Ich fuhr die Straße langsam weiter, sie schlängelte sich um Waldhügel und in ein Tal gen Sonne. Es war echt krass, wie dunkel es an manchen Stellen war, wo die Bäume ihre Schatten warfen. Trotzdem musste ich mich immer wieder zu dem grünen Haus umblicken, bis es eben wegen der Fahrerei nicht mehr ging.
Ein paar hundert Meter weiter fuhr dann noch ein Auto vor mir. Wir kamen nach einer kurzen Weile, die mir gefühlt ewig vorkam, an einem weiteren Hof vorbei, in mitten der Hügel gebettet, im Schatten der Wälder. Ich hab mich immer wieder gefragt: „Scheiße, wo bist du hier gelandet!? Am Arsch der Welt!!“ Trotzdem fand ich es megaspannend und aufregend, weil ich auch neugierig war, wo ich als nächstes vorbei fahre, was hinter der nächsten Kurve auf mich wartet. Mein Abenteuernerv war geweckt und ich war echt froh, dass ich nach Gremmelsbach gefahren bin. Sonst hätte ich diese schöne Ecke des Schwarzwaldes niemals entdeckt.

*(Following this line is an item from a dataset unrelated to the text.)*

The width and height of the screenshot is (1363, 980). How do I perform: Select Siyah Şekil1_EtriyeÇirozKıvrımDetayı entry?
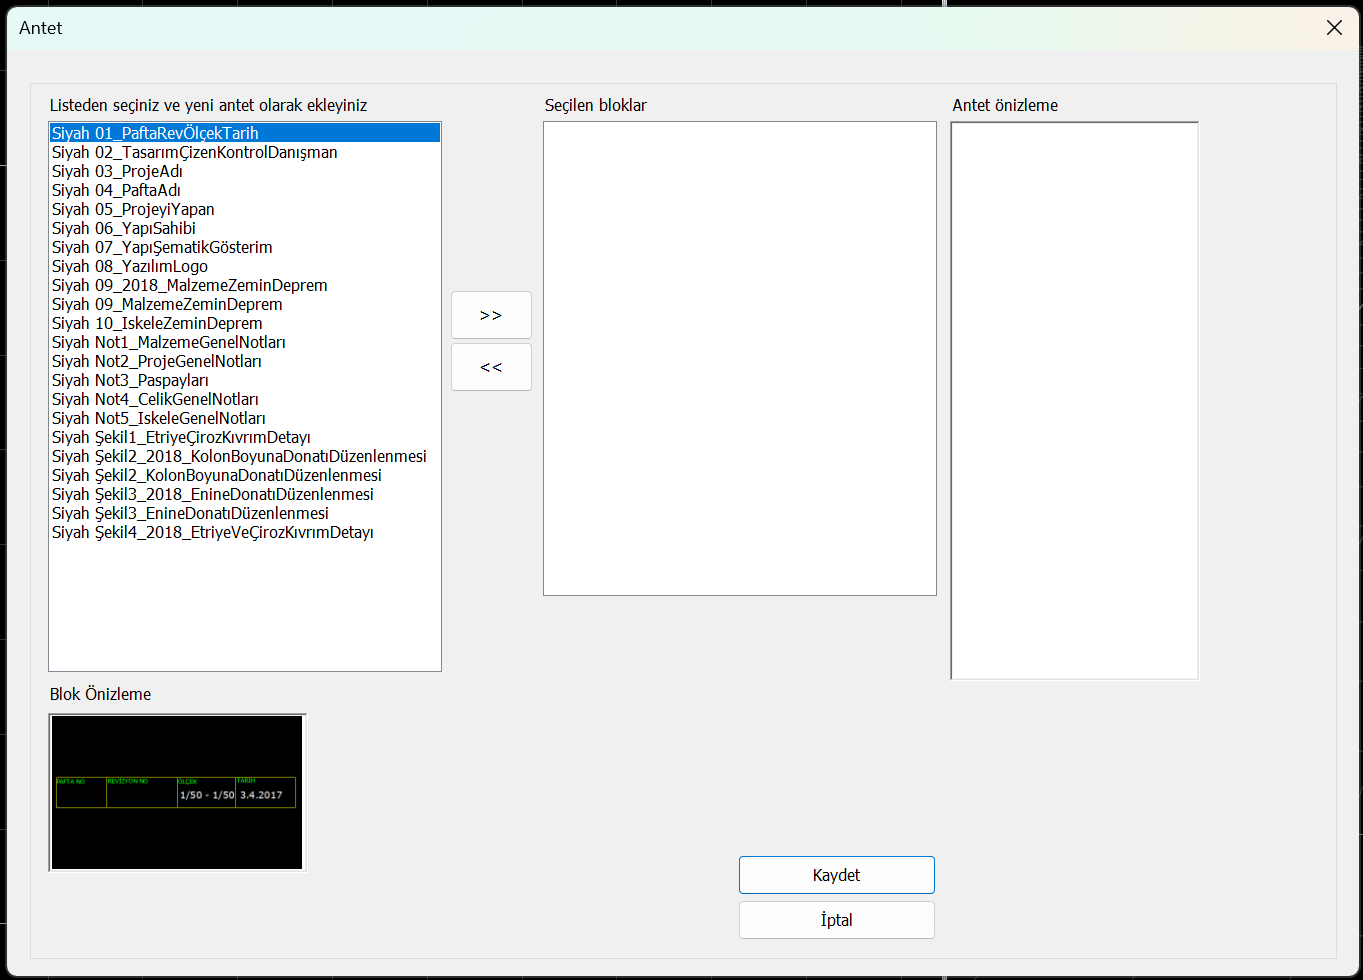(181, 437)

Am nächsten Bauernhof musste unsere Kolonne langsamer fahren, weil hier ein Hund und ein Hahn in einer Istmirdochegal,dassdaAutoskommen–Manier über die Straße watschelten. Der Hund hielt links von uns an und ließ uns dann nach einem prüfenden Schnuppern passieren. Dann führte die Straße auf einen Hügel, mitten in der Sonne. Laut meinem Navi hätte ich geradeaus fahren sollen, aber da war nur ein Feldweg. Die andere geteerte Straße führte nur zu einem weiteren Bauernhof, das sich dieses Mal in die grüngoldenen Sonnenhügel schmiegte. Und da stand ein Schild „Keine Wendemöglichkeit“. Also blieb mir nur rechts Abbiegen und nach meinem Bauchgefühl zu fahren. Mein Mitfahrer wendete schließlich, so dass ich dann ganz allein durch Waldhaine, schattige Wiesen und Sonnenfelder fuhr.

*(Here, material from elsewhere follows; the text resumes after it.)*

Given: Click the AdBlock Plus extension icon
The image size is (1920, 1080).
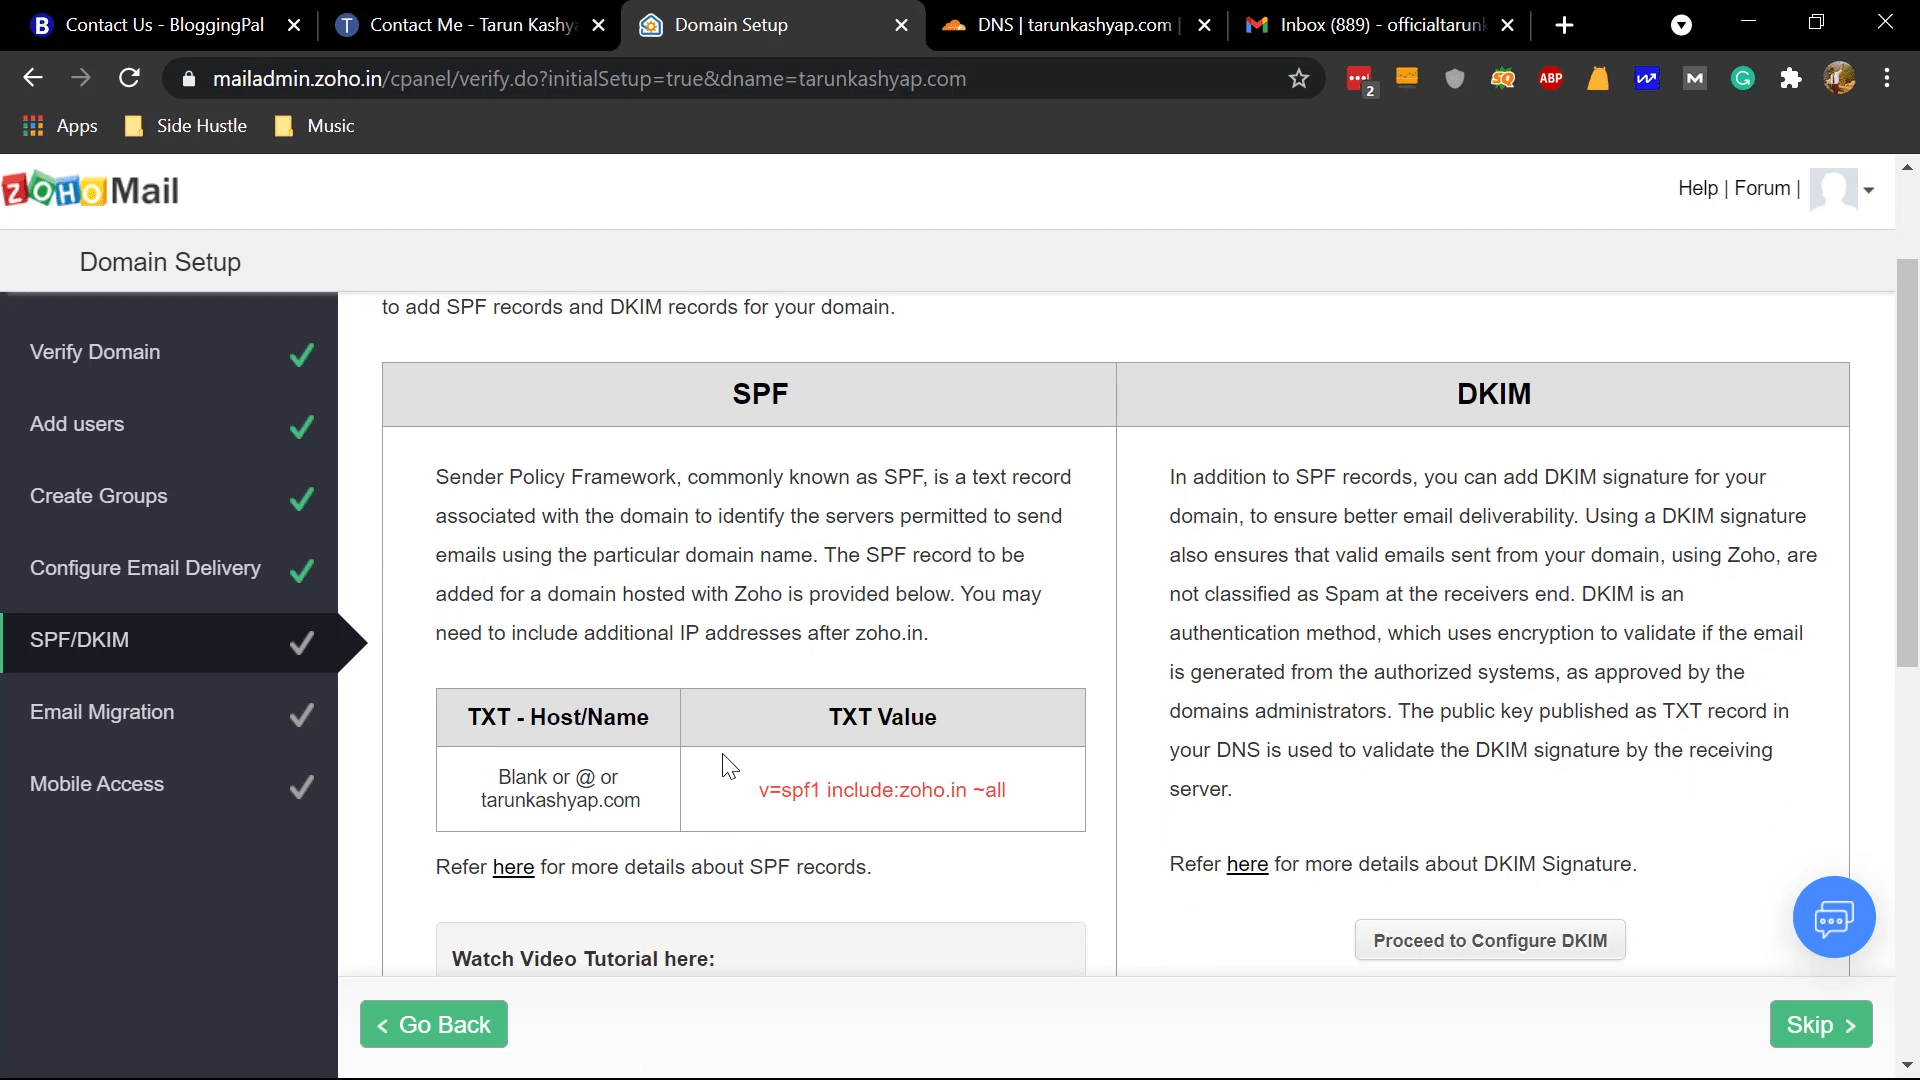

An einem kleinen Parkplatz hielt ich an und bewunderte das schattige Tal mit seinen Hügeln, aus dem ich gerade gekommen war. Auf der anderen Seite erstreckte sich vor mir die weite Hügellandschaft des Schwarzwaldes im Sonnenlicht. Verdammtes Navi, aber auch gutes Navi. Ich war echt glücklich, dass ich hier mitten im Schwarzwald, gefühlt am Ende der Welt, gelandet bin.
Als ich weiterfuhr, fiel mir auf, dass es hier oben richtige Straßenschilder gab, die an jeder Kreuzung die Straße passend benannten, wie z. B. „Am hohen Berg.“ Ja, viel Spielraum gibt’s hier oben halt nicht. Danach zog sich die kurvige Straße langsam wieder bergab, vorbei an weiteren Höfen, an sich wundernden Bauern auf Treckern, die sicherlich dachten: „Was macht die denn hier? Ach, Touri halt…“ Als ich dann ein Stück gerade aus in der Sonne gen Tal entgegen fuhr, lag vor mir zur Rechten ein großes Gut und zur Linken eine weiße Kapelle mit einem schwarzen Kirchtürmchen. Die kleine Kapelle strahlte richtig in der Sonne, so dass mir erst beim Näherkommen auffiel, dass ein fetter Berner Sennenhund in ihrem Schatten lag und sich durch nichts aus dem Chillen bringen ließ. Auch nicht von einer Touristin wie mir.
Und wie ich so an dem Gut mit seinen eingeschweißten Strohballen vorbeifuhr, kam mir die Frage: „Ham die hier überhaupt Internet?“ So verschlafen idyllisch wirkte hier alles auf mich. Fast als wäre die Zeit Anfang des letzten Jahrhunderts stehen geblieben. Und dann rollte ich weiter gen „Zivilisation“. Es kamen mehr Häuser, aber keine breiteren Straßen. Nachdem ich unter einer Eisenbahn durchgefahren bin, war der Zauber des verschlafenen Schwarzwaldes vorbei. Und ich war wieder direkt an der Ortseinfahrt von Triberg.
Letzten Endes bin ich meinem verdammten Navi sehr dankbar, dass es mir dieses schöne Fleckchen Erde am Arsch der Welt gezeigt hat. Da oben waren einen Moment lang sorgenfrei, unbeschwert, neugierig und glücklich.